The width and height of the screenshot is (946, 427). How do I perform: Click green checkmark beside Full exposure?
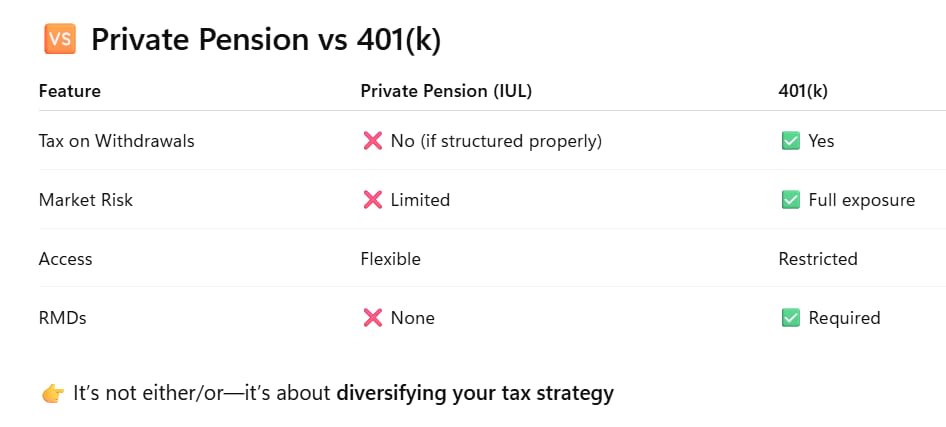[790, 200]

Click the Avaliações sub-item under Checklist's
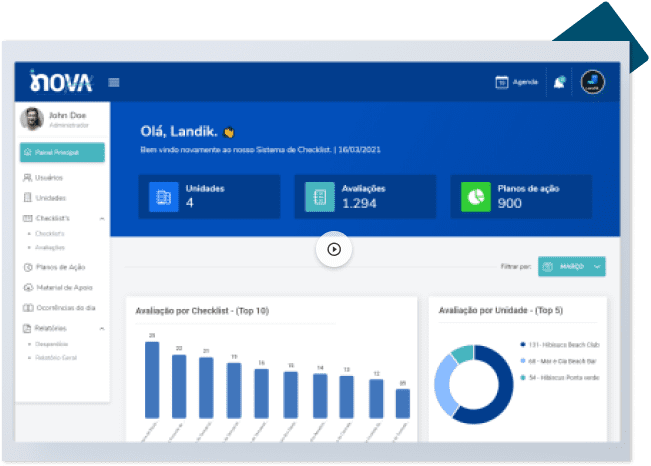pyautogui.click(x=50, y=247)
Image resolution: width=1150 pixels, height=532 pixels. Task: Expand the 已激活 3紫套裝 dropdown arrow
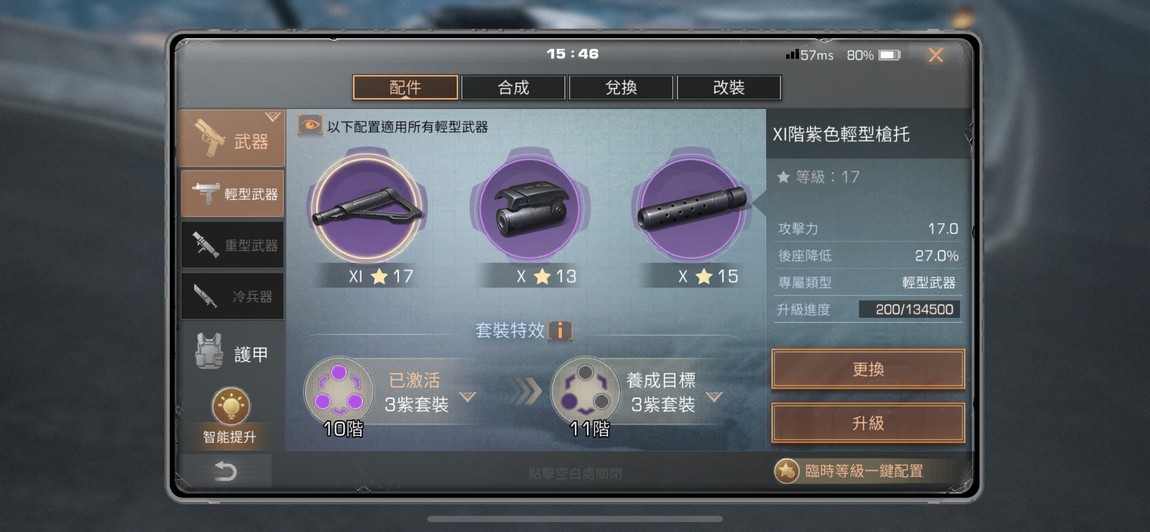point(467,397)
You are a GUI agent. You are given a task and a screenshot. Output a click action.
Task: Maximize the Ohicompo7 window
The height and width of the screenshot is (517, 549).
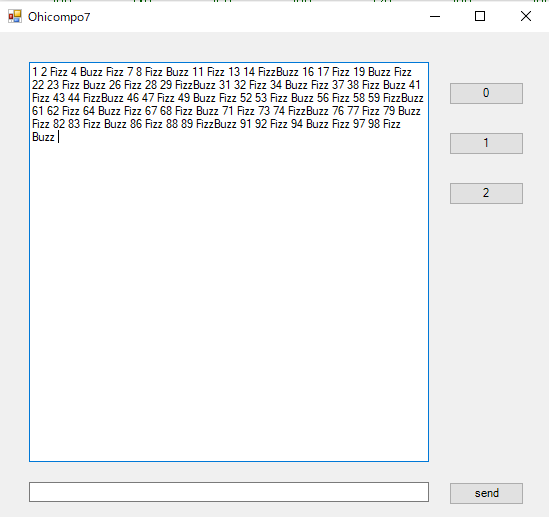[x=480, y=16]
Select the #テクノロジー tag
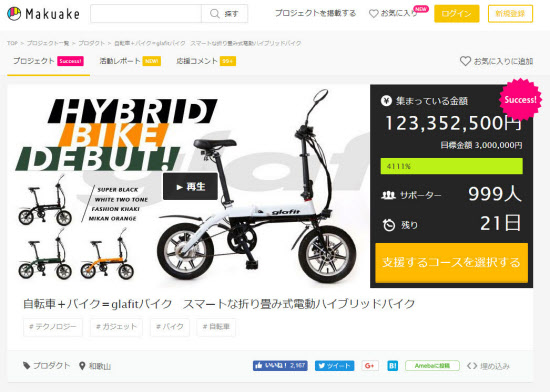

What you should do —
In the records above, locate the line containing "Image resolution: width=1150", then copy exactly that line and every line after it through the end, omitting pictures.

Task solution —
Image resolution: width=1150 pixels, height=532 pixels. Task: Expand the 已激活 3紫套裝 dropdown arrow
point(467,397)
You are a GUI agent. You are given a task and a screenshot. Output a click action.
Task: Maximize the Ohicompo7 window
The height and width of the screenshot is (517, 549).
[x=480, y=16]
Select the #テクノロジー tag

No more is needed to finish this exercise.